**To-do list**:
• a. List every person named in the Atlas Shrugged film article below, fictional or real.
• b. Answer these from the Atlas Shrugged film article below:
(i) What reply does Rearden give the bureaucrat?
(ii) How did Fortune magazine rank Aglialoro in 2007?
(iii) When did Aglialoro first read the book?

**Supplied passage**:
= = = = = = =
Atlas Shrugged: The Movie
Scenes from the 38-year struggle to film Ayn Rand's famous novel
Hank Rearden, metal magnate, faces a bureaucrat from the State Science Institute across his desk of burnished steel. The bureaucrat tells Rearden that he would be wise to sell his amazing new amalgam, Rearden metal, to the government. Rearden refuses. The bureaucrat presses him: Why can't he see the benefit of selling to a government that can and will condemn the metal as unsafe if he refuses? Rearden replies with cool contempt: "Because it's mine."
Mine: rhymes with Ayn. So goes an old joke about the adopted name of Ayn Rand, the Russian-born novelist who invented Hank Rearden and his fictional metal.
I am in the anteroom of Rearden's office, watching one of the last shooting days of the film version of Atlas Shrugged, a project Rand's fans have both wanted and feared for decades. Who gets to call this movie "mine"?
In one sense, the picture belongs to Rand. It would not exist without her novel and its millions of readers who the filmmakers hope will form their core audience. But the 38-year history of attempts to film Atlas Shrugged shows that the project never could have happened while Ayn Rand lived. Her need for control did not mesh well with the collaborative, compromise-riddled art of filmmaking.
The film's direct father is, like many of Rand's heroes, a highly successful businessman: John Aglialoro, a private equity whiz and CEO of the Cybex exercise equipment company. Aglialoro was named by Fortune magazine in 2007 as the 10th richest small business executive in the country. He has never made a movie before. He is not in the movie business to make movies per se, or to make money, though he hopes to. Aglialoro is in the movie business to make Atlas Shrugged, a book whose message—that individuals do not owe their lives to the collective—"zapped him," he says, when he first read it in the late 1970s.
= = = = = = =
**Dataset rows**:
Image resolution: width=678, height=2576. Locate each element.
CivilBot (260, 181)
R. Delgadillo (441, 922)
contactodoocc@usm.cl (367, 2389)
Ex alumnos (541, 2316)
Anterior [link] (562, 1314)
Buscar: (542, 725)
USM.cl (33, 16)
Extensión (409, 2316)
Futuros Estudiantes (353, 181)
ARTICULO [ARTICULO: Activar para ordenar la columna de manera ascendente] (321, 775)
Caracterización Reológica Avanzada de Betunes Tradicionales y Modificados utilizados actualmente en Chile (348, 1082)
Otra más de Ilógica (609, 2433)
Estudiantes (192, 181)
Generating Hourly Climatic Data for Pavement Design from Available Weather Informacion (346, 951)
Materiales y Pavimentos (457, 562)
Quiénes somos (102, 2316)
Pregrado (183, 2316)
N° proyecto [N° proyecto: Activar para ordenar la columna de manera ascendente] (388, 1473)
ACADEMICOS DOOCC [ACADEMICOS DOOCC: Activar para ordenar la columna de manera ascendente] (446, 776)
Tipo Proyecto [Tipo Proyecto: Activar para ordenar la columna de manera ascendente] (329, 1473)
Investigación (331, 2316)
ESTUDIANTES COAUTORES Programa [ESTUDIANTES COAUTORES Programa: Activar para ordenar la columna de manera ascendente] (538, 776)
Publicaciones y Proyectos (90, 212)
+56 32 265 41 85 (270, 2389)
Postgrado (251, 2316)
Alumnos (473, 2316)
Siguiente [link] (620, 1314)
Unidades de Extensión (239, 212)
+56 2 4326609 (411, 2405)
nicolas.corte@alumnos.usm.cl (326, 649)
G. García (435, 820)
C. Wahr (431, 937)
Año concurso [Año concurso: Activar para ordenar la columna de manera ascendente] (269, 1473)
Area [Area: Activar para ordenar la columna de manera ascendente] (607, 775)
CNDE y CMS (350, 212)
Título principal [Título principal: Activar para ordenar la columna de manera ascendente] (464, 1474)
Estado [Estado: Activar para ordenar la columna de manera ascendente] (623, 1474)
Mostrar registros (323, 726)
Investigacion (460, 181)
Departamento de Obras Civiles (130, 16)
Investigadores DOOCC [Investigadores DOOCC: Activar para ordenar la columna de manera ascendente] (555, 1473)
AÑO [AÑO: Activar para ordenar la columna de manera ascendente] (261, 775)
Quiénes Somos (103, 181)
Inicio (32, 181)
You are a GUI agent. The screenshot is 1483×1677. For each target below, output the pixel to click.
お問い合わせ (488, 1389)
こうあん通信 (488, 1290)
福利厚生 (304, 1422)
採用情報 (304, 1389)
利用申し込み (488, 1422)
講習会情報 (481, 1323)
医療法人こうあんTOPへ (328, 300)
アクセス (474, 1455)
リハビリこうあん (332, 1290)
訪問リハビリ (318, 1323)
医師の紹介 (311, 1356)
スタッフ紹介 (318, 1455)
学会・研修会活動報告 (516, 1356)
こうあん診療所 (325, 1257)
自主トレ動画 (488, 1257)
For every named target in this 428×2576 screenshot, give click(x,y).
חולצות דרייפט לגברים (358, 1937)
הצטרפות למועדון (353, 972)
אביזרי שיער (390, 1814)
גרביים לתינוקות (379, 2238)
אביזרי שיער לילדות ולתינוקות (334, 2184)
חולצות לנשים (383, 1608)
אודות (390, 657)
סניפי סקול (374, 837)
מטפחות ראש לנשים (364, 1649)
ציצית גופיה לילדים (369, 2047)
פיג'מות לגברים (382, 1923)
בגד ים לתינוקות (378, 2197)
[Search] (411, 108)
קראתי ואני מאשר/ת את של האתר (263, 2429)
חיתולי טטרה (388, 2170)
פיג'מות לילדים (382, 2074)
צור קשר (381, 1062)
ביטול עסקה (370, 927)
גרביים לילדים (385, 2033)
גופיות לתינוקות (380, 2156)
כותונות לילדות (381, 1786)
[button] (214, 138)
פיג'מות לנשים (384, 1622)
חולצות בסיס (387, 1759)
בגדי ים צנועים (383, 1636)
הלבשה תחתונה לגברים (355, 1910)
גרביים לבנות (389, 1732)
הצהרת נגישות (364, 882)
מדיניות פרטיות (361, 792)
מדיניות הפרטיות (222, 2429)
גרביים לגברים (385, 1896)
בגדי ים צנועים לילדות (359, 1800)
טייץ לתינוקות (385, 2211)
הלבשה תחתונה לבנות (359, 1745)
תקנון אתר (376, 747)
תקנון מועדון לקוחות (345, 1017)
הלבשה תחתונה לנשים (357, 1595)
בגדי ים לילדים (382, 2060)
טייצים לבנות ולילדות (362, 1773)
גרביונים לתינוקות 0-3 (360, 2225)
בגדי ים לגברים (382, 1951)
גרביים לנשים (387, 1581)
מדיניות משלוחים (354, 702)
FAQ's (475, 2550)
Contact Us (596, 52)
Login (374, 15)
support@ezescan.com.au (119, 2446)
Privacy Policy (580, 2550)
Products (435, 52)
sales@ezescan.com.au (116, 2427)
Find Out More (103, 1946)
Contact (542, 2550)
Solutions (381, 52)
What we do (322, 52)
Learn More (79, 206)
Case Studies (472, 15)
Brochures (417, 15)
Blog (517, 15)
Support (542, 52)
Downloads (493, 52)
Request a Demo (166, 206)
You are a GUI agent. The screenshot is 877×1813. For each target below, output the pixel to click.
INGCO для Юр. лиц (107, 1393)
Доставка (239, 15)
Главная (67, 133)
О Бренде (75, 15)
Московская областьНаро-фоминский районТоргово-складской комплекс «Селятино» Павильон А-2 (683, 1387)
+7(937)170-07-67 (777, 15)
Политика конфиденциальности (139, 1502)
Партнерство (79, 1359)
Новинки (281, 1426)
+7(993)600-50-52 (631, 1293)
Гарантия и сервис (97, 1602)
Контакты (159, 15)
= = = = = = =
**Task-by-task outputs**:
• a.
Hank Rearden
Ayn Rand
John Aglialoro

• b.
(i) "Because it's mine."
(ii) As the 10th richest small business executive in the country.
(iii) In the late 1970s.